恒大清算でも危機は終わらない、中国不動産に残された「決定的な問題」
ここまで見れば、恒大判決と土地使用権問題は、まったく別の出来事ではないことがわかる。両方とも、中国が長年依存してきた一つの経済モデルから生まれた問題だからである。
地方政府が土地を売る。デベロッパーが借金をして土地を買う。銀行が融資する。住宅価格が上がる。地方政府の土地収入が増える。増えた収入でさらに都市開発を進める――中国経済は長年、この巨大な循環で成長してきた。
問題は、すべてが「不動産価格は上がり続ける」という前提だったことだ。価格が下がれば、デベロッパーは借金を返せず、担保価値が下がれば銀行も融資できず、土地が売れなければ地方財政が悪化する。商業不動産では土地使用権の期限が近づき、担保価値がさらに落ちる。
習近平政権の経済運営には一つの特徴がある。「腐敗さえなくせば経済は自ずと健全になる」という信念のもとに、現実的な政策が疎かになりがちなことだ(このあたりの詳しいことは、拙著『習近平は何を恐れているのか?』(ビジネス社)に詳しく記したのでご参照いただきたい)。
恒大がこれほどの負債を背負ったのは、地方政府・不動産業者・地方銀行という三位一体の癒着があったからである。とくにこの「地方政府」には、多分に「中国共産党」の要素が含まれる。
習が「個人の犯罪」にこだわるのは、このシステムの根幹である「中国共産党」の部分を無視しているからだ。実質的な習近平独裁に入った現在、その部分の非を認めれば、責任が自分にかかってくる。
だからこそ習は経営者個人の責任ばかりを追及し、システム自体には手を付けない。その結果、「経営者狩り」と「粛清」ばかりを追求して、優秀な経営者を追放し、活動中の経営者たちの手足を縛り続けている。

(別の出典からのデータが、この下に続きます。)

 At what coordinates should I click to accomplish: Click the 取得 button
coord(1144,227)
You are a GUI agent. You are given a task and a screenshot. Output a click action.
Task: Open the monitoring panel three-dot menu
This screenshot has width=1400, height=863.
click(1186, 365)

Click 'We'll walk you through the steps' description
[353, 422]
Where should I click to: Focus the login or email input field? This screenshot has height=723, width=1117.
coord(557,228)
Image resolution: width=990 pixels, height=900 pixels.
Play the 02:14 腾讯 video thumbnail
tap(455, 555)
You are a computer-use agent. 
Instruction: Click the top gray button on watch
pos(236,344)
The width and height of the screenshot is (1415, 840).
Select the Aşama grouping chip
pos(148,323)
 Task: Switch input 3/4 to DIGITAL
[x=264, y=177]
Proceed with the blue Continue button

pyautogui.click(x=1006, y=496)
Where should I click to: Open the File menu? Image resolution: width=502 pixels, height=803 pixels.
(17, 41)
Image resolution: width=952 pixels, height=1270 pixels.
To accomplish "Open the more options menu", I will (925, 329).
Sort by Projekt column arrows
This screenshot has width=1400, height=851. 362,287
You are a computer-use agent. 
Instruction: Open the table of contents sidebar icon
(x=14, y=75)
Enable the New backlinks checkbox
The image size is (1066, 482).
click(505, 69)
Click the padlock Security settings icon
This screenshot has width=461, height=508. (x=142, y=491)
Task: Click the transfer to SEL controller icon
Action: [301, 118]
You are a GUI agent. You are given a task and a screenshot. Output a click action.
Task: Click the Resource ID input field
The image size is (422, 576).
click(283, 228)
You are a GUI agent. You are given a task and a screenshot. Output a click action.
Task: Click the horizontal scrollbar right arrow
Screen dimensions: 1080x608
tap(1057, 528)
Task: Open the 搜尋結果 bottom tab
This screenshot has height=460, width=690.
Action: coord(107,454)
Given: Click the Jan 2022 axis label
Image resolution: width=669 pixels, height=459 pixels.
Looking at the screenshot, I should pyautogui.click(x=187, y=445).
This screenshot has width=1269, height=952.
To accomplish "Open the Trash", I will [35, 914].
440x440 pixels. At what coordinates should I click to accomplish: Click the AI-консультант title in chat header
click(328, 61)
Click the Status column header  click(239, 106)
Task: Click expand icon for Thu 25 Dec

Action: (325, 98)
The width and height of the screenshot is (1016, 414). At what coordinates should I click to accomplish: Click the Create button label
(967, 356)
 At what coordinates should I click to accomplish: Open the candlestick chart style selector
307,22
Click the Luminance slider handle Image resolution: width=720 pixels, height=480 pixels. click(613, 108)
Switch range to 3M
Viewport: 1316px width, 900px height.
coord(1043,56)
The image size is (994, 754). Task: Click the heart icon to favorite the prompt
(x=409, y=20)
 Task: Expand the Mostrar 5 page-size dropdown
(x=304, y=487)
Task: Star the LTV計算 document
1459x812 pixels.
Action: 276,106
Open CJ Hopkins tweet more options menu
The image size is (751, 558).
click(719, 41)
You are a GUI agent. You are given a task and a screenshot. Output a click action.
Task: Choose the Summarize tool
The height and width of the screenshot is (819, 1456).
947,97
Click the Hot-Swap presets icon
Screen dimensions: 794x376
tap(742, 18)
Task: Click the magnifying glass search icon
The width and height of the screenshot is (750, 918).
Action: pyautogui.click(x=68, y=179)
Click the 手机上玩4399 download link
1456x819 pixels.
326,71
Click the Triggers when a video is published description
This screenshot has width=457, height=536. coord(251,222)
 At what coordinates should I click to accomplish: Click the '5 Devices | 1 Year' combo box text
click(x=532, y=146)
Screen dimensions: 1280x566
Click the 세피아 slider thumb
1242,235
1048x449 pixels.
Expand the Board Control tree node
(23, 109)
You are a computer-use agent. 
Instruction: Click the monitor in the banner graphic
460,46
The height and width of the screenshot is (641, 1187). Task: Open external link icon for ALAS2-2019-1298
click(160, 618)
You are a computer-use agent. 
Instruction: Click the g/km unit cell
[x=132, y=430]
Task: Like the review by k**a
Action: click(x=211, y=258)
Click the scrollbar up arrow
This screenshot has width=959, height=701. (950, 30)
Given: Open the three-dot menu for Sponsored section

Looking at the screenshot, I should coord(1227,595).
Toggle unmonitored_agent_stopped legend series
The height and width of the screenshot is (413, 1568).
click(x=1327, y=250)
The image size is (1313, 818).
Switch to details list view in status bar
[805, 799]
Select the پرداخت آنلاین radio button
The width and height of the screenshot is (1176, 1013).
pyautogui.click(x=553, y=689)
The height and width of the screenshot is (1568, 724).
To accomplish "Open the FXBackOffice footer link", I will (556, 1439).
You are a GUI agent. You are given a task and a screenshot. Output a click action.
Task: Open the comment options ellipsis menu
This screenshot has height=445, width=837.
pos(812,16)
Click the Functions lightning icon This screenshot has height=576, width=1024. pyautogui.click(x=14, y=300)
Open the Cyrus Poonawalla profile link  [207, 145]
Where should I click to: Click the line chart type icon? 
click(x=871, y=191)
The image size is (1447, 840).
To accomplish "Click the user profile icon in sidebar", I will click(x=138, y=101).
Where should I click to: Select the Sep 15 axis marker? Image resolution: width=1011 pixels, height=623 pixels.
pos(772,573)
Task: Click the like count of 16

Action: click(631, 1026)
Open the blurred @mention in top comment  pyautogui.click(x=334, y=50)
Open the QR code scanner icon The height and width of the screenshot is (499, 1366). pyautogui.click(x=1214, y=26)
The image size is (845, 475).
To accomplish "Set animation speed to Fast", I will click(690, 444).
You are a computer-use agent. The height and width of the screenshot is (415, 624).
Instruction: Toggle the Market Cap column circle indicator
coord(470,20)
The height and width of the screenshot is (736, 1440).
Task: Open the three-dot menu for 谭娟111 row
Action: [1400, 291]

土地使用権問題についても、中央政府が商業不動産の更新について全国共通ルールを決めるのが効果的だが、それは「地方政府の裁量に任せる」という既存システムの否定になり、問題を放置してきた自分の責任を認めることになる。
中国経済を立て直すには、産業界と中国共産党の癒着をなくし、制度を刷新する必要がある。無理な成長目標をやめ、土地売却収入に依存する地方財政を改め、地方政府・企業・金融機関の不透明な関係を整理し、非住宅土地使用権の更新ルールを全国で明確化し、価格上昇なしでも企業と地方政府が存続できる制度を作ることだ。
恒大問題が示したのは、不動産バブル崩壊による「フローの危機」である。そして土地使用権問題が示しているのは、不動産そのものの価値を揺るがす「ストックの危機」だ。人を罰することはできても、制度が生み出したリスクまでは消えない。
中国不動産市場は経済成長モデルそのものの見直しを迫っているが、習近平指導部に低成長を受け入れる様子は見えない。